Work to complete
Find the string "computer" in the data, then copy every line where it is found.

Given entries

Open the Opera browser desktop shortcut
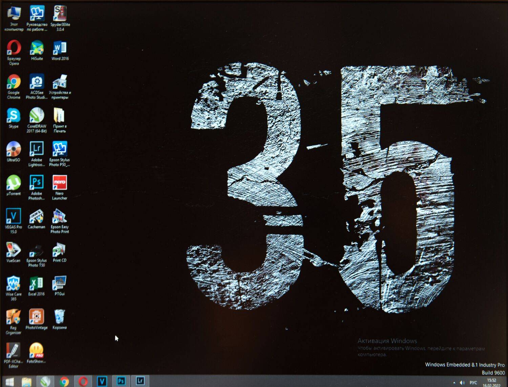This screenshot has width=508, height=387. point(14,48)
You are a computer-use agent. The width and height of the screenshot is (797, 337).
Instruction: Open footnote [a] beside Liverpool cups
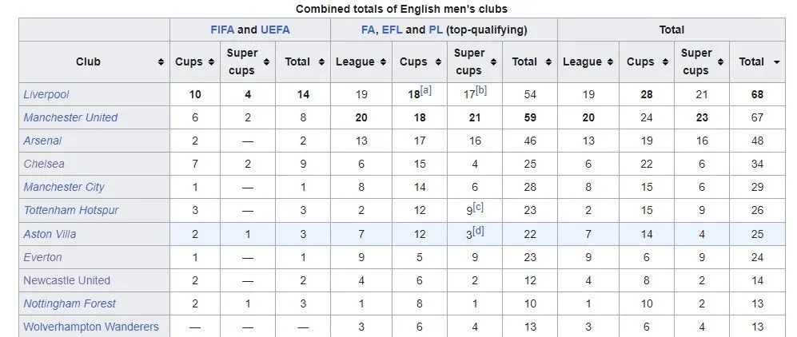pos(426,90)
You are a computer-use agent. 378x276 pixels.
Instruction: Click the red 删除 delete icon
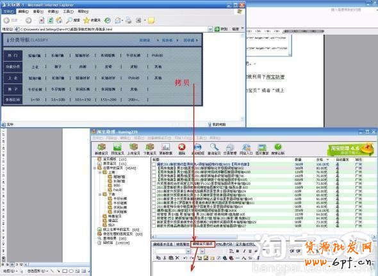[182, 149]
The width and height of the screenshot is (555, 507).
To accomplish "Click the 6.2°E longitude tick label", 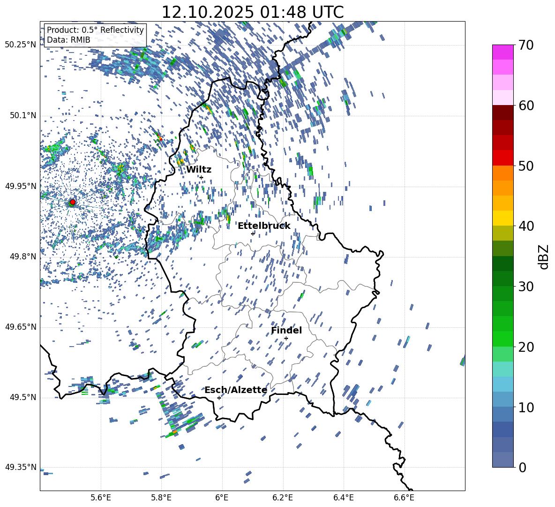I will click(x=283, y=498).
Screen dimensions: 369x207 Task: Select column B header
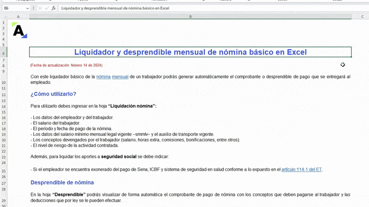190,17
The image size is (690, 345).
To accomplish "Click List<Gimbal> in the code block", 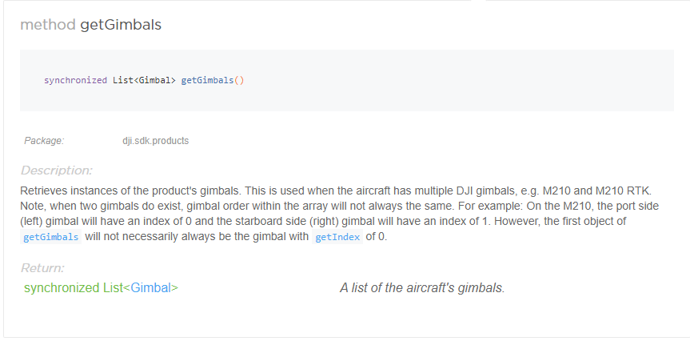I will point(144,81).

Solved problem
You are a computer-use agent. The width and height of the screenshot is (797, 337).
You are a computer-use agent. 378x276 pixels.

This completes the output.